Records.
──────────

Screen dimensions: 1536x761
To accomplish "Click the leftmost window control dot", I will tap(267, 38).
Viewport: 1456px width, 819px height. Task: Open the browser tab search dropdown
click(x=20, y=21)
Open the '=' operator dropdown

──────────

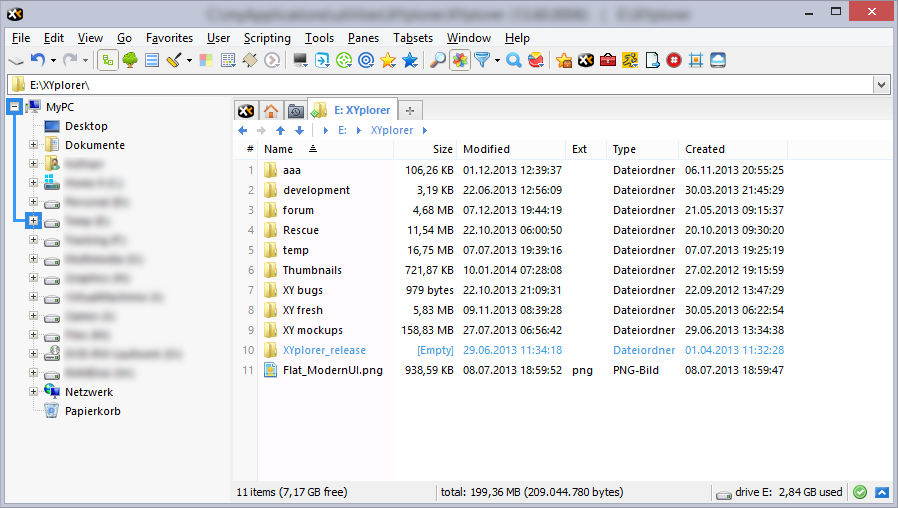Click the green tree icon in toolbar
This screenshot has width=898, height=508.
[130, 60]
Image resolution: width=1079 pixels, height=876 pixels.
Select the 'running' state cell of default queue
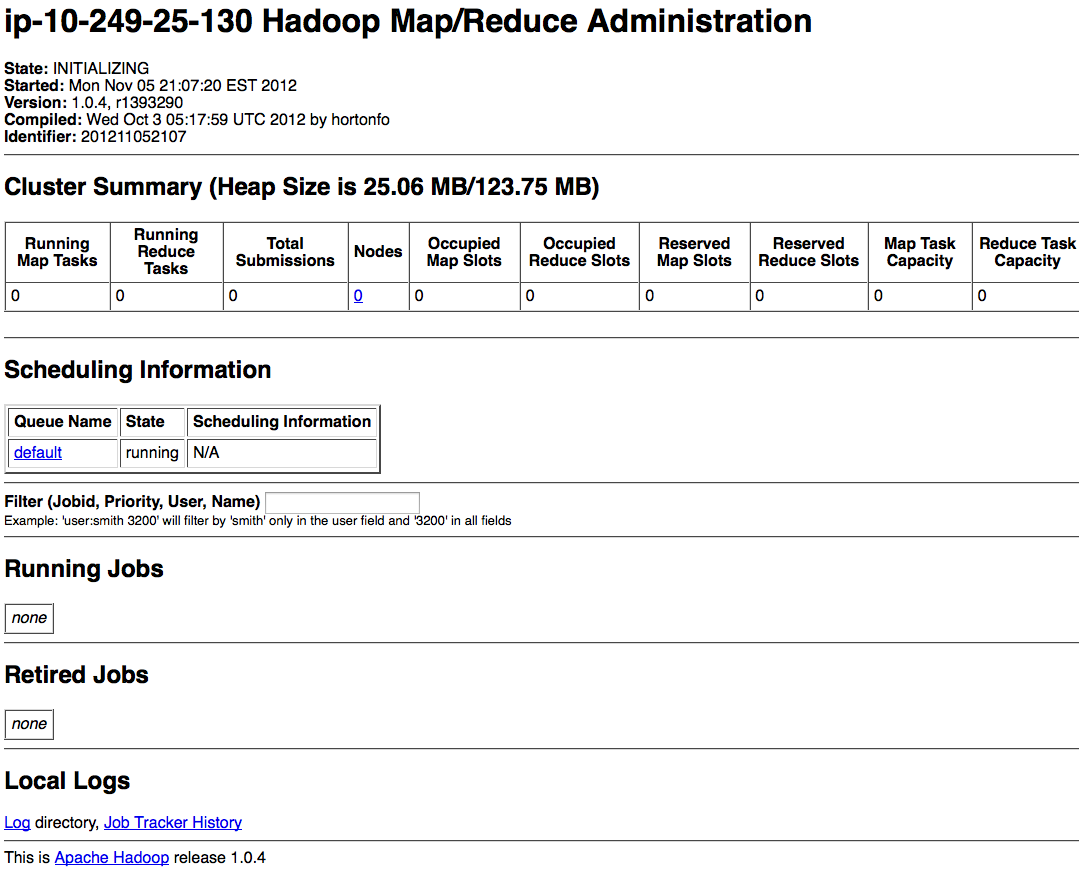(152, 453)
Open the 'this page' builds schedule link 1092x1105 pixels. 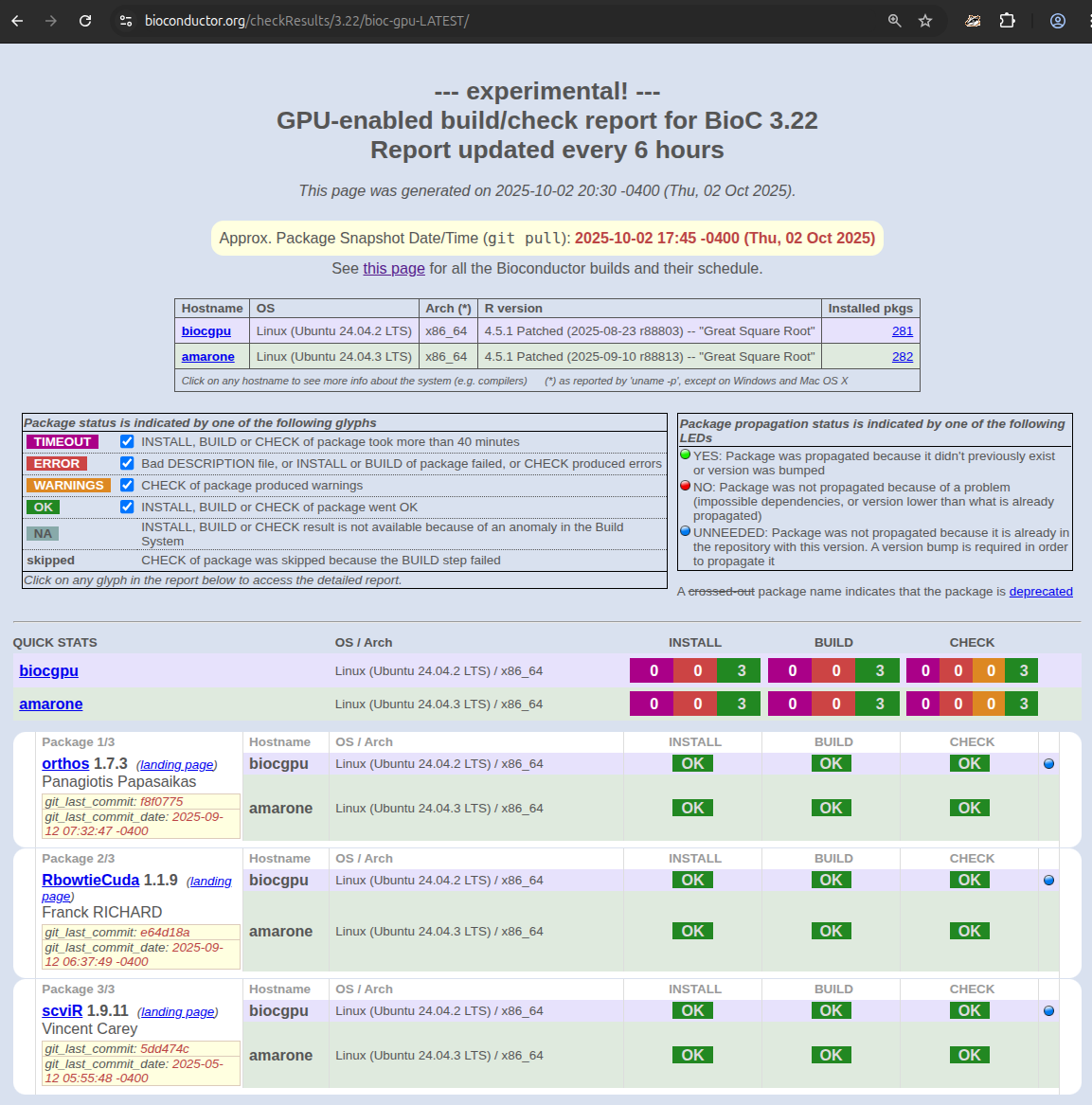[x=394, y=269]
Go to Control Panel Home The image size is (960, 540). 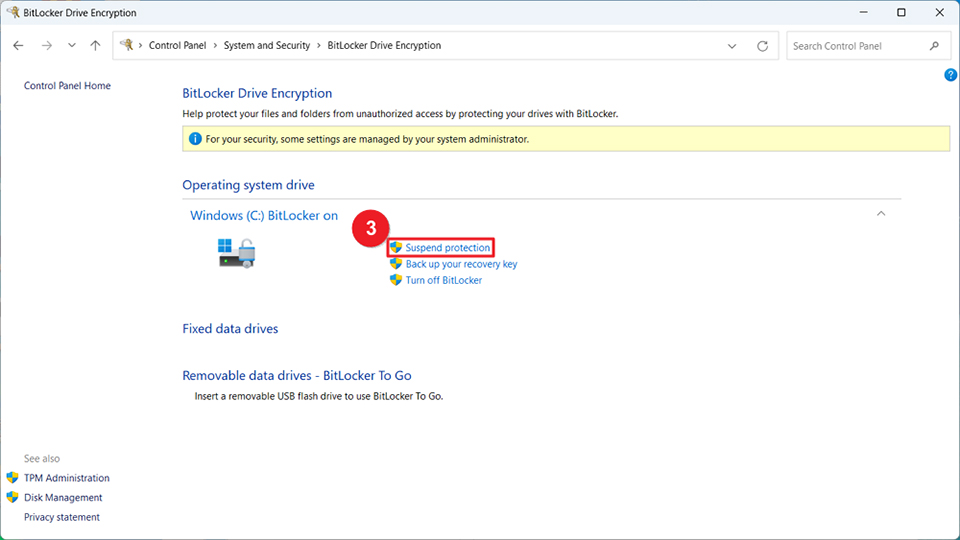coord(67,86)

──────────

Job. Replace "dropdown" with "menu" in the part of the records that opens with the line containing "Viewport: 1456px width, 819px" and closes with the line containing "Open the '=' operator dropdown", and change nothing else. Give back only those lines.

Result of the task.
Viewport: 1456px width, 819px height. Task: Open the browser tab search menu
click(x=20, y=21)
Open the '=' operator menu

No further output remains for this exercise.